WHAT THE TASK ASKS
Where the line containing "1100x688 pixels." appears below, begin there and reproduce each line exactly through the last one, omitting pictures.

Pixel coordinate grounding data
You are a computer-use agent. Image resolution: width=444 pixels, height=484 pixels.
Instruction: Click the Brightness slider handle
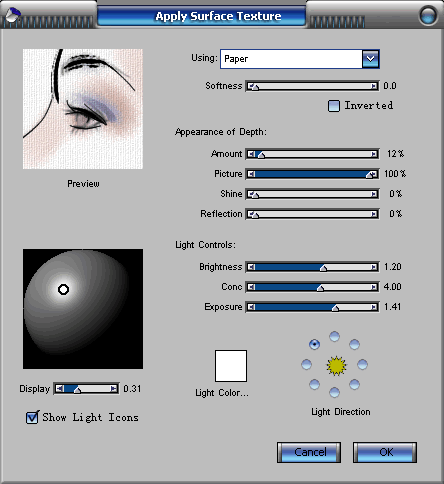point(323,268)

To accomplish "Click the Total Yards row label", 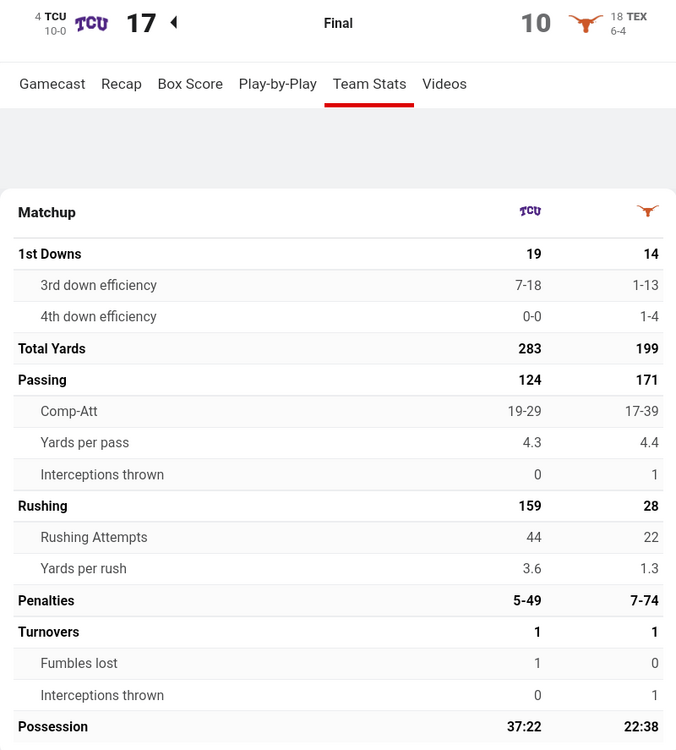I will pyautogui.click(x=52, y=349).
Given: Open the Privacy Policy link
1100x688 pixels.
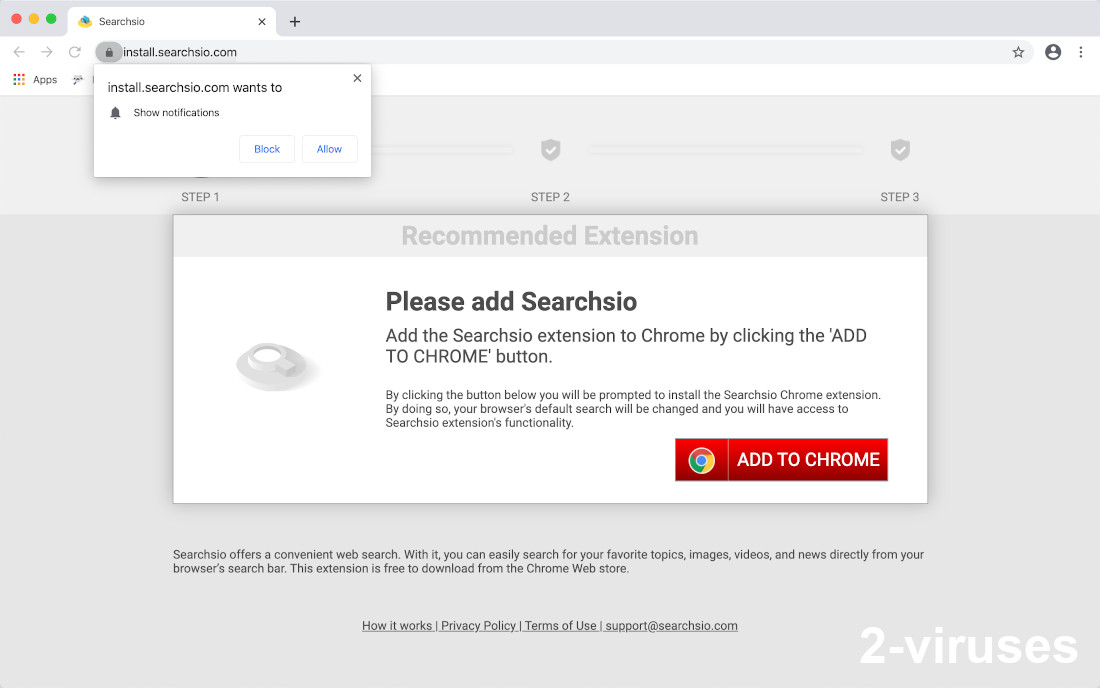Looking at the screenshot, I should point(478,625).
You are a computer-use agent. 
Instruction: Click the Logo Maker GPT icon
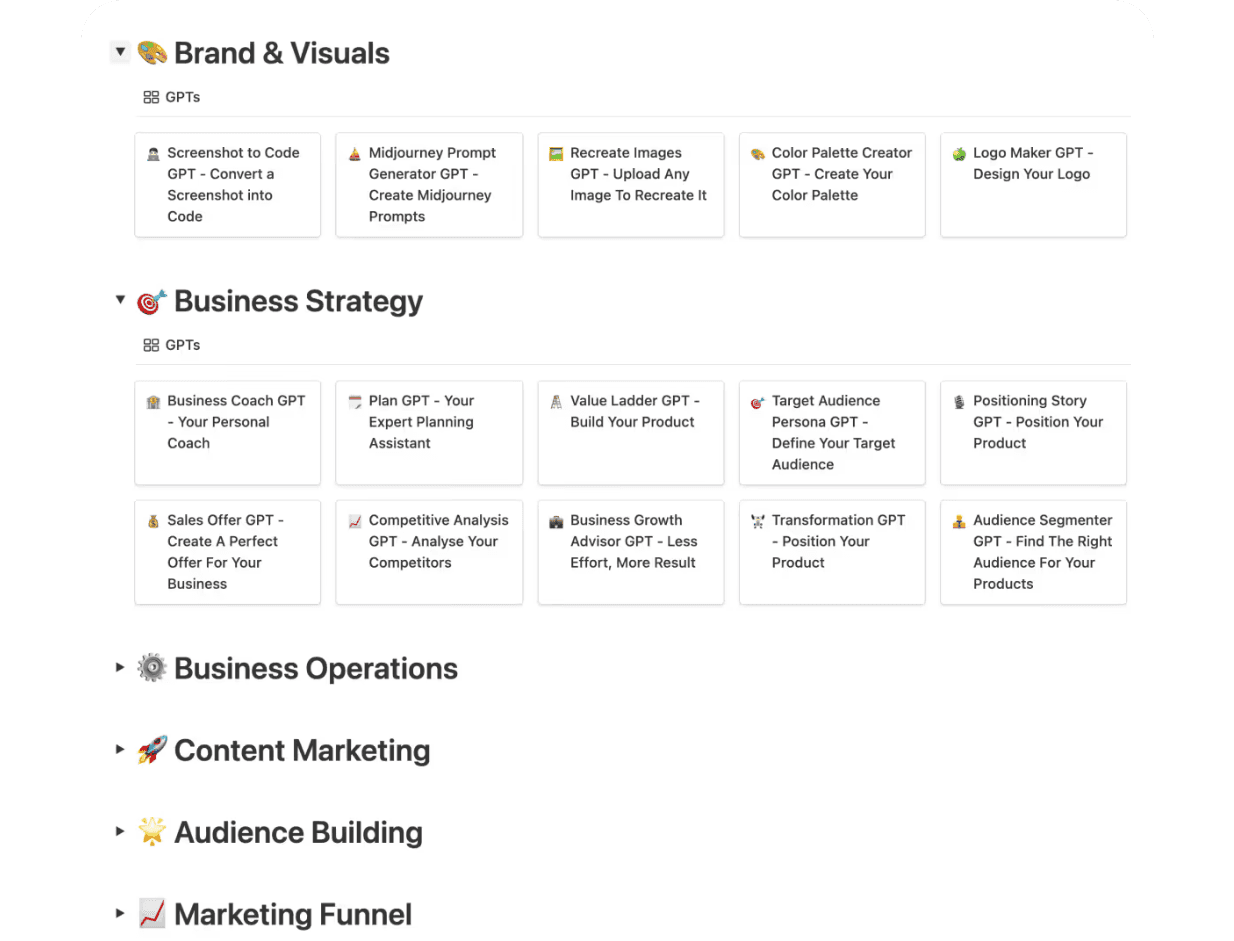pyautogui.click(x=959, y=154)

RESULT FOR THIS TASK
1100x688 pixels.
Looking at the screenshot, I should point(478,625).
You are a computer-use agent. 
Instruction: Click the Logo Maker GPT icon
pyautogui.click(x=959, y=154)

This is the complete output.